Instructions for the task:
Write the data out again exactly and in full.

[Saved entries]
┄┄┄┄┄┄┄┄┄┄

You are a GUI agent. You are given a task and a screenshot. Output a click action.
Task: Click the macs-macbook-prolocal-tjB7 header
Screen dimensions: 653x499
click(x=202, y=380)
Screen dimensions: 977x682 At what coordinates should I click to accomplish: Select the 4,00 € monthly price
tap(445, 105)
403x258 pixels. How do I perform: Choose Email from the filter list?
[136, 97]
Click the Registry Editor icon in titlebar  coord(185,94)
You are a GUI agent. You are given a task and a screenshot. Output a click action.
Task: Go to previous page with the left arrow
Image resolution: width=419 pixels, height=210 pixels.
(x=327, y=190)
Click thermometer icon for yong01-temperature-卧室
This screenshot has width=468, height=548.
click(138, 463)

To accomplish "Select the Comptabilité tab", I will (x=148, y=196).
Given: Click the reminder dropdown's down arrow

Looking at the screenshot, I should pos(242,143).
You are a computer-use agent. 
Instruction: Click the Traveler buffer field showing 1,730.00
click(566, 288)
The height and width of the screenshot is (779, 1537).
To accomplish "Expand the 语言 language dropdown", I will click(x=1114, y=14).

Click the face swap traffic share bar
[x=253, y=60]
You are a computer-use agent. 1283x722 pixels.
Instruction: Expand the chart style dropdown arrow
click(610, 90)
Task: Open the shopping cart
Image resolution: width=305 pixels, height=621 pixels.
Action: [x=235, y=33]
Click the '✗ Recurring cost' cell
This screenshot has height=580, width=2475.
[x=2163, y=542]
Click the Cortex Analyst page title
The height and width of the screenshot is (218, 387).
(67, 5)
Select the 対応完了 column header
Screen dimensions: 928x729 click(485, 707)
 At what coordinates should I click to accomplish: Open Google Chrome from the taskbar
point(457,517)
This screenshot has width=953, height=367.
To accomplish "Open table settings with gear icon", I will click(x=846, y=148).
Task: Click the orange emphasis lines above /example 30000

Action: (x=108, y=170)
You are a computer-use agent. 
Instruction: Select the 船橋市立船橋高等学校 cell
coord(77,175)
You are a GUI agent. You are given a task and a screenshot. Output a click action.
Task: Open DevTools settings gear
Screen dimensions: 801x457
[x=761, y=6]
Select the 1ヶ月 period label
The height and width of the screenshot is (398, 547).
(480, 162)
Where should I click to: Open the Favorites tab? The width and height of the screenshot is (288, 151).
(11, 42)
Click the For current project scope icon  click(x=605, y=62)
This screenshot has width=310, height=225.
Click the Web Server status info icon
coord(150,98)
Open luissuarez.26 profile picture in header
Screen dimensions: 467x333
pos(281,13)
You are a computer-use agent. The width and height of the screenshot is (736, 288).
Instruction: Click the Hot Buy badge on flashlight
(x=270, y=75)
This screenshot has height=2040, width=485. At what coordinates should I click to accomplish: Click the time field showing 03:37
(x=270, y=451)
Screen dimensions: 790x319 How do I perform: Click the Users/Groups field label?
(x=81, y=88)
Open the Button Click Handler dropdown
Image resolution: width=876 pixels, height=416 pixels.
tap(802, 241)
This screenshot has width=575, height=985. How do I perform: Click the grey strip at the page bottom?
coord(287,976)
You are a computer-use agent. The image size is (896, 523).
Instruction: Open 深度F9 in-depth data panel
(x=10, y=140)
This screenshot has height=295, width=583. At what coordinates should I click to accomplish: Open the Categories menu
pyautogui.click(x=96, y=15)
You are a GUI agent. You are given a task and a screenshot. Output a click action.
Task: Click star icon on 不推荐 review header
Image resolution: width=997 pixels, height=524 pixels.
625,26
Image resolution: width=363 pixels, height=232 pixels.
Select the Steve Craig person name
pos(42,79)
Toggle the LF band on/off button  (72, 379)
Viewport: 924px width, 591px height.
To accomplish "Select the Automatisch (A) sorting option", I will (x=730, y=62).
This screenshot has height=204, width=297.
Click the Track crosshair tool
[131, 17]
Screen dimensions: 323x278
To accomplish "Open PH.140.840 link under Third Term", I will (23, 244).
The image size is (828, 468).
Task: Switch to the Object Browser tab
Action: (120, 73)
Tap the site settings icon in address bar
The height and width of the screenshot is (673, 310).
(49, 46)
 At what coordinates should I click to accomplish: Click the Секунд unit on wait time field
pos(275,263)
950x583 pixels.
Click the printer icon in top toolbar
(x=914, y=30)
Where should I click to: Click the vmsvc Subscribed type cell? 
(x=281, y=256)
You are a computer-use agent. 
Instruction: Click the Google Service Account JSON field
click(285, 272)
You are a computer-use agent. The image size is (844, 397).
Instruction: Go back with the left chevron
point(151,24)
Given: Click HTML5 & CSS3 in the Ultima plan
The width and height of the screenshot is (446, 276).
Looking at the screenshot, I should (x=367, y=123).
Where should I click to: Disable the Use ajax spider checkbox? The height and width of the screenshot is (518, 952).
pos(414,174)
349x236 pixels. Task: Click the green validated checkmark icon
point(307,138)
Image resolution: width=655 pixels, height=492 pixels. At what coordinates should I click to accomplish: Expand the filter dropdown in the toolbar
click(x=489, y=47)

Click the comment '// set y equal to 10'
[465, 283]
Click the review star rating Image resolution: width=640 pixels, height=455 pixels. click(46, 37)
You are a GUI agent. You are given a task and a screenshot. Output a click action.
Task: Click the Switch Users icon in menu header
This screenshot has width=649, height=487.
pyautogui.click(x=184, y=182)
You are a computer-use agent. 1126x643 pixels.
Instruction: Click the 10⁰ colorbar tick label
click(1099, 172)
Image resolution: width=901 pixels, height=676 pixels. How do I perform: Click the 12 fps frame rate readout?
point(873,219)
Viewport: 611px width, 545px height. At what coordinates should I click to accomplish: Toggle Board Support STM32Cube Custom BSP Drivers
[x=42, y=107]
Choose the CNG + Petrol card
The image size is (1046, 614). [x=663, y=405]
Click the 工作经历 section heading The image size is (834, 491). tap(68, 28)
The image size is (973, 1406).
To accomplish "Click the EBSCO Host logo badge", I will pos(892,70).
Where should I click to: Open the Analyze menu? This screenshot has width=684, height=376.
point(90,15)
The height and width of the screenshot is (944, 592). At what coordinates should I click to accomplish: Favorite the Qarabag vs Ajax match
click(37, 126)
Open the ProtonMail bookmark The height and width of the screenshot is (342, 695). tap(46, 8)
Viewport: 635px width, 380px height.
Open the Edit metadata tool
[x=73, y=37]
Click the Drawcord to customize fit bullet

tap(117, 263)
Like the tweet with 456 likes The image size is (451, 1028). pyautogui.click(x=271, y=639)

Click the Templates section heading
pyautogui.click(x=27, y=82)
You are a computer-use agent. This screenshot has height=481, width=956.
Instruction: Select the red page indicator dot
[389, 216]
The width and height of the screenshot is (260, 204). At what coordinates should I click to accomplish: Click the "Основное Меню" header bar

┄┄┄┄┄┄┄┄┄┄

Exercise response:
You are a GUI agent. You are given a task and a screenshot. Output a click action.
Task: Click the macs-macbook-prolocal-tjB7 header
Screen dimensions: 653x499
click(x=202, y=380)
Screen dimensions: 977x682 At what coordinates should I click to accomplish: Select the 4,00 € monthly price
tap(445, 105)
403x258 pixels. How do I perform: Choose Email from the filter list?
[136, 97]
Click the Registry Editor icon in titlebar  coord(185,94)
You are a GUI agent. You are given a task and a screenshot. Output a click action.
Task: Go to previous page with the left arrow
Image resolution: width=419 pixels, height=210 pixels.
(x=327, y=190)
Click thermometer icon for yong01-temperature-卧室
This screenshot has width=468, height=548.
click(138, 463)

To accomplish "Select the Comptabilité tab", I will (x=148, y=196).
Given: Click the reminder dropdown's down arrow

Looking at the screenshot, I should pos(242,143).
You are a computer-use agent. 
Instruction: Click the Traveler buffer field showing 1,730.00
click(566, 288)
The height and width of the screenshot is (779, 1537).
To accomplish "Expand the 语言 language dropdown", I will click(x=1114, y=14).

Click the face swap traffic share bar
[x=253, y=60]
You are a computer-use agent. 1283x722 pixels.
Instruction: Expand the chart style dropdown arrow
click(610, 90)
Task: Open the shopping cart
Image resolution: width=305 pixels, height=621 pixels.
Action: [x=235, y=33]
Click the '✗ Recurring cost' cell
This screenshot has height=580, width=2475.
[x=2163, y=542]
Click the Cortex Analyst page title
The height and width of the screenshot is (218, 387).
(67, 5)
Select the 対応完了 column header
Screen dimensions: 928x729 click(485, 707)
 At what coordinates should I click to accomplish: Open Google Chrome from the taskbar
point(457,517)
This screenshot has width=953, height=367.
To accomplish "Open table settings with gear icon", I will click(x=846, y=148).
Task: Click the orange emphasis lines above /example 30000

Action: (x=108, y=170)
You are a computer-use agent. 
Instruction: Select the 船橋市立船橋高等学校 cell
coord(77,175)
You are a GUI agent. You are given a task and a screenshot. Output a click action.
Task: Open DevTools settings gear
Screen dimensions: 801x457
[x=761, y=6]
Select the 1ヶ月 period label
The height and width of the screenshot is (398, 547).
(480, 162)
Where should I click to: Open the Favorites tab? The width and height of the screenshot is (288, 151).
(11, 42)
Click the For current project scope icon  click(x=605, y=62)
This screenshot has width=310, height=225.
Click the Web Server status info icon
coord(150,98)
Open luissuarez.26 profile picture in header
Screen dimensions: 467x333
pos(281,13)
You are a computer-use agent. The width and height of the screenshot is (736, 288).
Instruction: Click the Hot Buy badge on flashlight
(x=270, y=75)
This screenshot has height=2040, width=485. At what coordinates should I click to accomplish: Click the time field showing 03:37
(x=270, y=451)
Screen dimensions: 790x319 How do I perform: Click the Users/Groups field label?
(x=81, y=88)
Open the Button Click Handler dropdown
Image resolution: width=876 pixels, height=416 pixels.
tap(802, 241)
This screenshot has width=575, height=985. How do I perform: Click the grey strip at the page bottom?
coord(287,976)
You are a computer-use agent. The image size is (896, 523).
Instruction: Open 深度F9 in-depth data panel
(x=10, y=140)
This screenshot has height=295, width=583. At what coordinates should I click to accomplish: Open the Categories menu
pyautogui.click(x=96, y=15)
You are a GUI agent. You are given a task and a screenshot. Output a click action.
Task: Click star icon on 不推荐 review header
Image resolution: width=997 pixels, height=524 pixels.
625,26
Image resolution: width=363 pixels, height=232 pixels.
Select the Steve Craig person name
pos(42,79)
Toggle the LF band on/off button  (72, 379)
Viewport: 924px width, 591px height.
To accomplish "Select the Automatisch (A) sorting option", I will (x=730, y=62).
This screenshot has height=204, width=297.
Click the Track crosshair tool
[131, 17]
Screen dimensions: 323x278
To accomplish "Open PH.140.840 link under Third Term", I will (23, 244).
The image size is (828, 468).
Task: Switch to the Object Browser tab
Action: (120, 73)
Tap the site settings icon in address bar
The height and width of the screenshot is (673, 310).
(49, 46)
 At what coordinates should I click to accomplish: Click the Секунд unit on wait time field
pos(275,263)
950x583 pixels.
Click the printer icon in top toolbar
(x=914, y=30)
Where should I click to: Click the vmsvc Subscribed type cell? 
(x=281, y=256)
You are a computer-use agent. 
Instruction: Click the Google Service Account JSON field
click(285, 272)
You are a computer-use agent. The image size is (844, 397).
Instruction: Go back with the left chevron
point(151,24)
Given: Click HTML5 & CSS3 in the Ultima plan
The width and height of the screenshot is (446, 276).
Looking at the screenshot, I should (x=367, y=123).
Where should I click to: Disable the Use ajax spider checkbox? The height and width of the screenshot is (518, 952).
pos(414,174)
349x236 pixels. Task: Click the green validated checkmark icon
point(307,138)
Image resolution: width=655 pixels, height=492 pixels. At what coordinates should I click to accomplish: Expand the filter dropdown in the toolbar
click(x=489, y=47)

Click the comment '// set y equal to 10'
[465, 283]
Click the review star rating Image resolution: width=640 pixels, height=455 pixels. click(46, 37)
You are a GUI agent. You are given a task and a screenshot. Output a click action.
Task: Click the Switch Users icon in menu header
This screenshot has width=649, height=487.
pyautogui.click(x=184, y=182)
You are a computer-use agent. 1126x643 pixels.
Instruction: Click the 10⁰ colorbar tick label
click(1099, 172)
Image resolution: width=901 pixels, height=676 pixels. How do I perform: Click the 12 fps frame rate readout?
point(873,219)
Viewport: 611px width, 545px height. At what coordinates should I click to accomplish: Toggle Board Support STM32Cube Custom BSP Drivers
[x=42, y=107]
Choose the CNG + Petrol card
The image size is (1046, 614). [x=663, y=405]
Click the 工作经历 section heading The image size is (834, 491). tap(68, 28)
The image size is (973, 1406).
To accomplish "Click the EBSCO Host logo badge", I will pos(892,70).
Where should I click to: Open the Analyze menu? This screenshot has width=684, height=376.
point(90,15)
The height and width of the screenshot is (944, 592). At what coordinates should I click to accomplish: Favorite the Qarabag vs Ajax match
click(37, 126)
Open the ProtonMail bookmark The height and width of the screenshot is (342, 695). tap(46, 8)
Viewport: 635px width, 380px height.
Open the Edit metadata tool
[x=73, y=37]
Click the Drawcord to customize fit bullet

tap(117, 263)
Like the tweet with 456 likes The image size is (451, 1028). pyautogui.click(x=271, y=639)

Click the Templates section heading
pyautogui.click(x=27, y=82)
You are a computer-use agent. This screenshot has height=481, width=956.
Instruction: Select the red page indicator dot
[389, 216]
The width and height of the screenshot is (260, 204). At what coordinates should I click to accomplish: Click the "Основное Меню" header bar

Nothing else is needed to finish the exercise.